Prevent large file commits with PowerShell and Mercurial hooks

Because of Mercurial’s immutable historical record of project files there is no way to make a committed file completely disappear from the history tree. Our only hope in this case it’s not Obi-Wan but the hg rollback command if we act quickly. Since this command only works for one most recent operation (How to keep a Mercurial repository small?) it will not work if we already committed one or more changes after the change that we would like to completely remove (Accidentally committed a large amount of raw data in Mercurial, how do I keep it from overloading my Bitbucket repository?). Our problems escalate even faster if we already pushed or pulled changes to a remote repository and our bad commit propagated to other collaborators.

Two most common cases of brown paper bag commits (a commit that is so bad you want to pull a brown paper bag over your head) are accidentally committing sensitive information files (passwords, connection strings…) and large files. The latter case is less critical because it only increase s repository size and the time it takes to perform operations like pull or clone.

If you are interested in how to prevent yourself from committing large files and are more comfortable with PowerShell then please read on. If you are more of an indentation than squirrely brackets guy then you can check this similar solution in Python - Mercurial hook to disallow committing large binary files.

Workflow

Our solution has a simple 3 step workflow

  1. On each commit retrieve files that have been added to the repo in current change set.
  2. Get the number of files that have size greater than maximum allowed size..
  3. Roll back or complete commit transaction based on the information from step 2.

Controlling repository events with hooks

Triggers that allow you to perform custom actions in response to events that occur on a Mercurial repository are called hooks. Because we need to execute a custom script every time a commit occurs there are two hooks that might interest us.

  1. Commit - runs after a new changeset has been created in the local repository.
  2. Pretxncommit - runs after a new changeset has been created in the local repository, but before the transaction is completed.

For obvious reasons we will go with pretxncommit. This hook will not only call our custom PowerShell script every time a commit, but it will also pass parameters in form of environmental variables to it. Each Hook parameter gets prefixed with “HG_”. We can list all parameters that are available from Mercurial context applying a filter to PowerShell “Env” drive’s content:

dir -path:"env:" | Where-Object {$_.Name -like "HG_*"} | Select -Property Name,Value

Since pretxncommit is a controlling hook we can control the success of the operation using exit codes from our PowerShell script. Return a non-zero to roll back the transaction or 0 to complete it. We will exit our PowerShell script using the number of files greater than maximum size allowed.

Defining the pretxncommit Hook as an external program

There are two ways in which a Hook gets executed.
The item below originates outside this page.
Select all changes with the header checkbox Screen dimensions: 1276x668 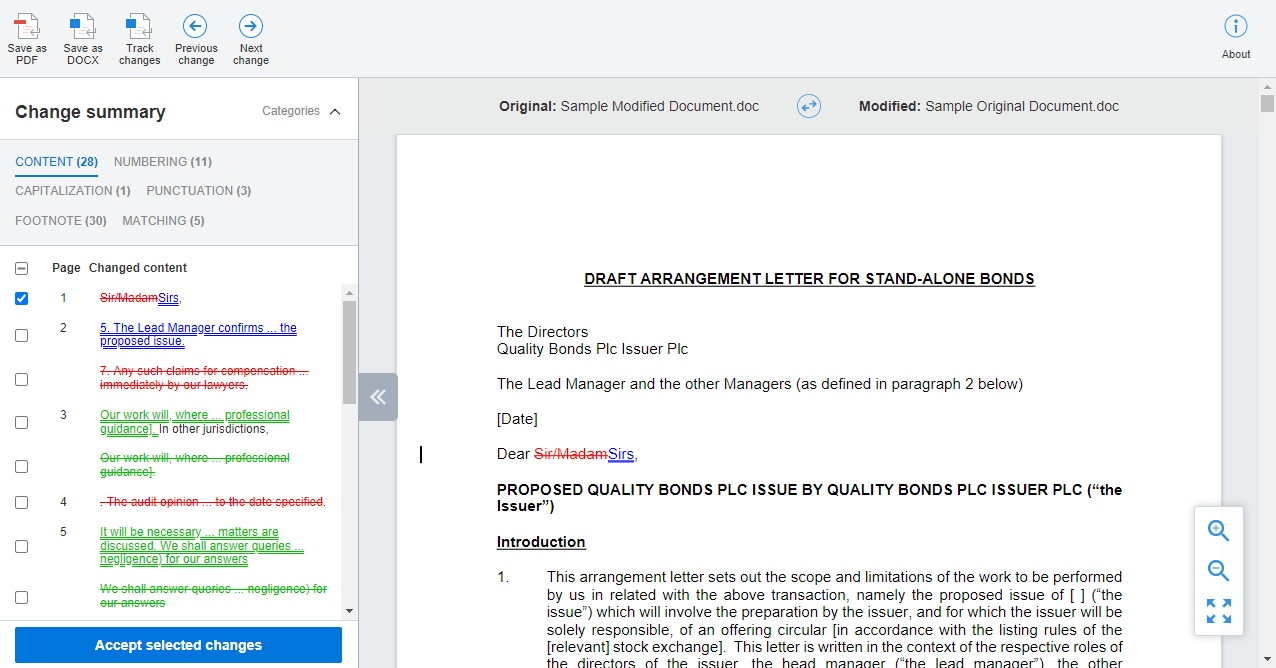tap(21, 267)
In our case the execution is “shell out” to another process. An alternative would be a Python function that is executed within the Mercurial process. In-process hooks are faster and have complete access to Mercurial API but you have to write code in Python.
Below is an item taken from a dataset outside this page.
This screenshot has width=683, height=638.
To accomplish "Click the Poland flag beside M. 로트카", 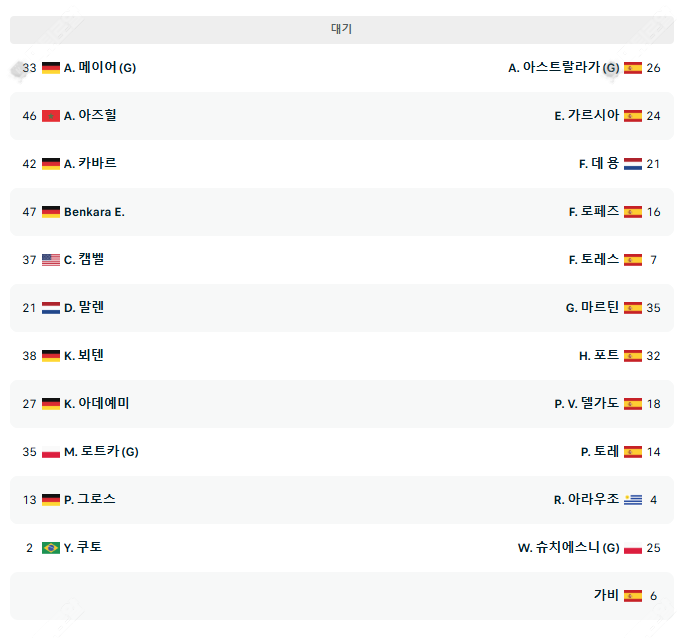I will tap(51, 452).
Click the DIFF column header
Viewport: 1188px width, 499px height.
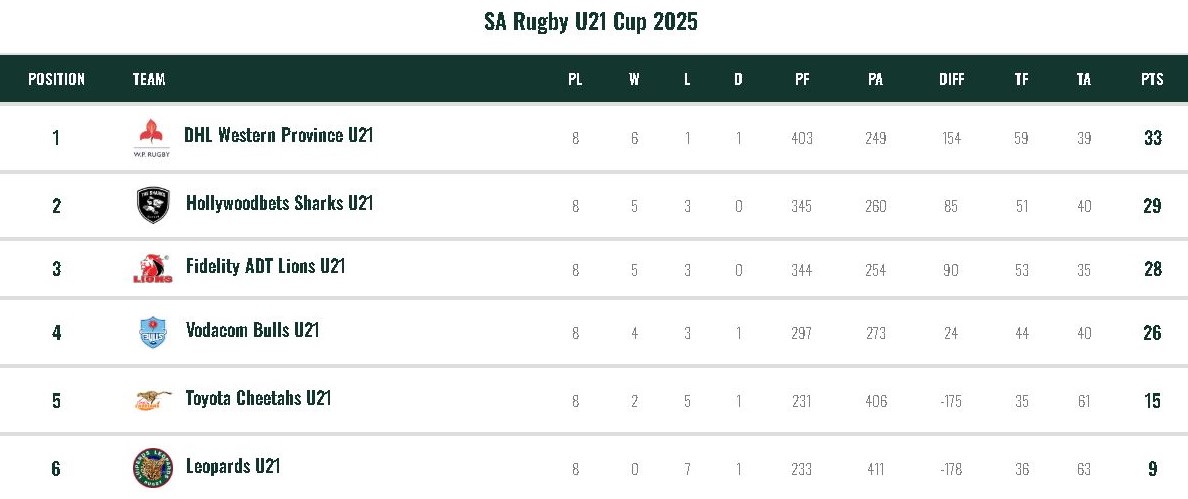point(952,79)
Hooks are defined in the [hooks] section of your local (hg\hgrc) or global (%USERPROFILE%\mercurial.ini) settings file. Each hook is defined in a type, name and action like format. You can edit settings file directly or use TortoiseHg settings dialog:

[hooks] pretxncommit.fileSizeCheckHook = powershell.exe -File "C:\Users\Jernej\Documents\WindowsPowerShell\pretxncommit.ps1"

pretxcommit.ps1

As you can see I use a custom simple function called Get-HgAddedLargeFile to integrate Mercurial with PowerShell and to parse the output of hg status to PowerShell objects. You can also check out posh-hg from Jeremy Skinner that deals with Mercurial/PowerShell integration on a more advanced level.

Because our hook runs in a separate process the detailed error information we printed to the console window in our previous case doesn’t get pulled to TortoiseHG log window instead just the default error is printed.
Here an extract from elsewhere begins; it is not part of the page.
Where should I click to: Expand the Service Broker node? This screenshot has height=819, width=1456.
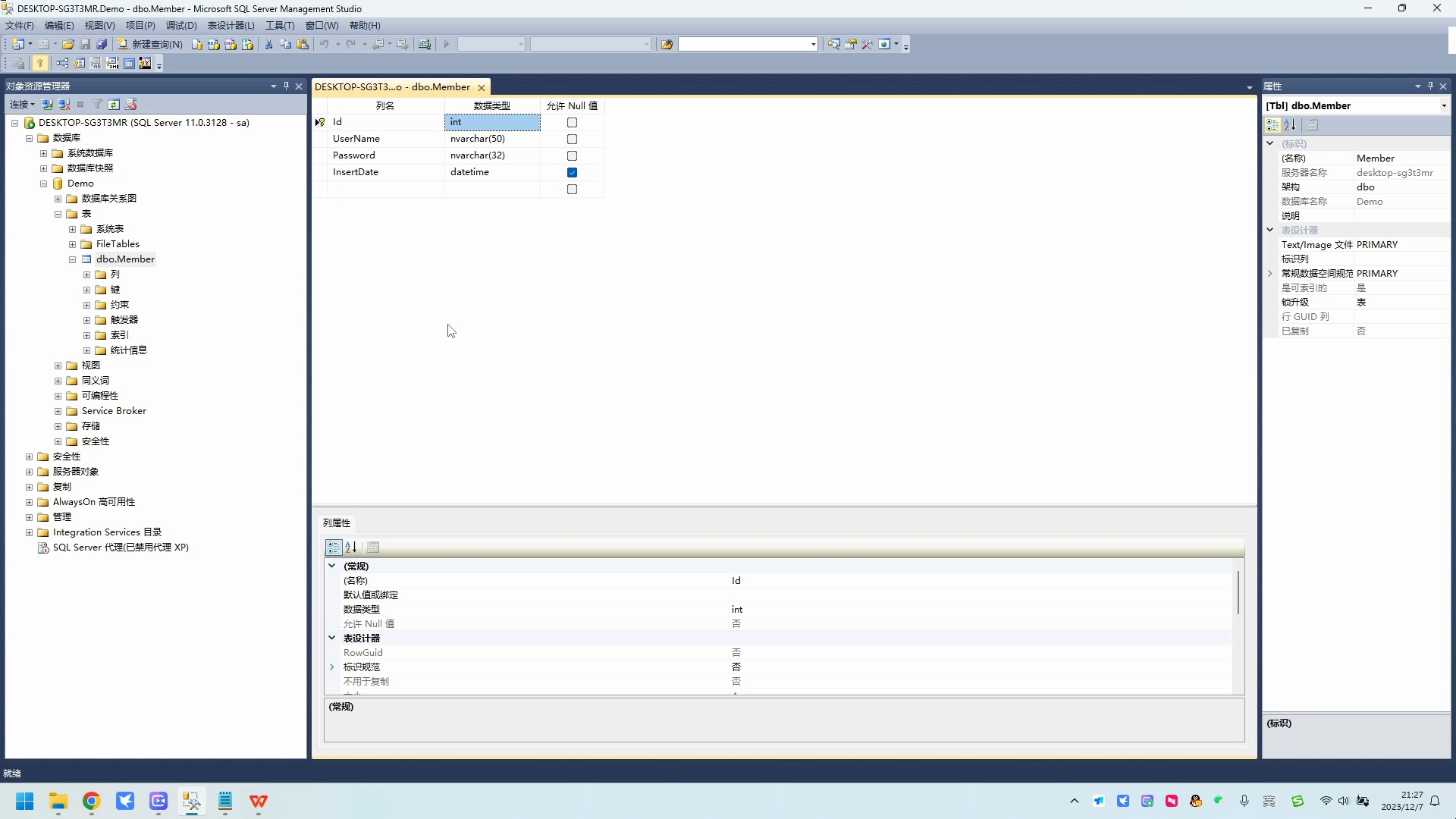pyautogui.click(x=58, y=410)
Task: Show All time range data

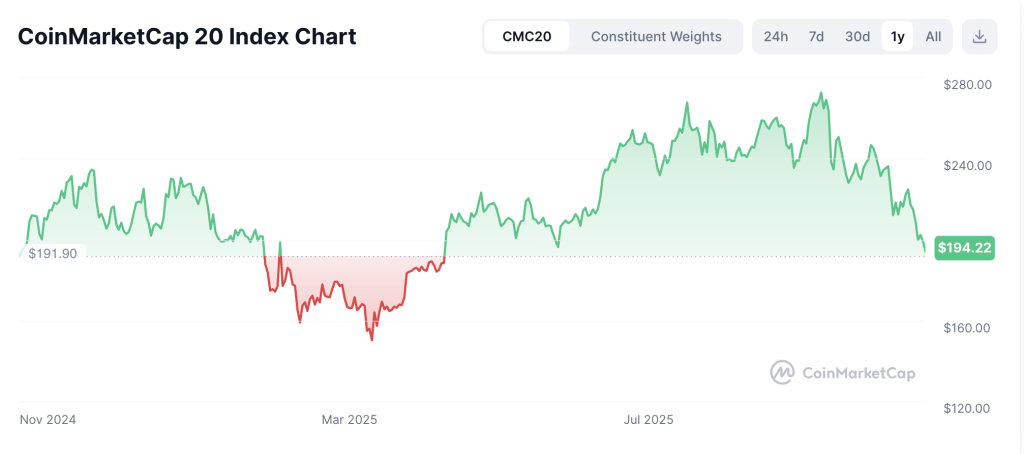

We can solve this by calling a message box from PowerShell that will provide additional information about problematic files and in addition to that provide us with a dialog where we can decide on further action pretxncommit_messagebox.ps1.

Hooks do not propagate

For the end let me remind you that hooks are not version controlled and do not propagate when you clone or pull from a repository. When collaborating with other people you can’t make them to use the same hooks as you.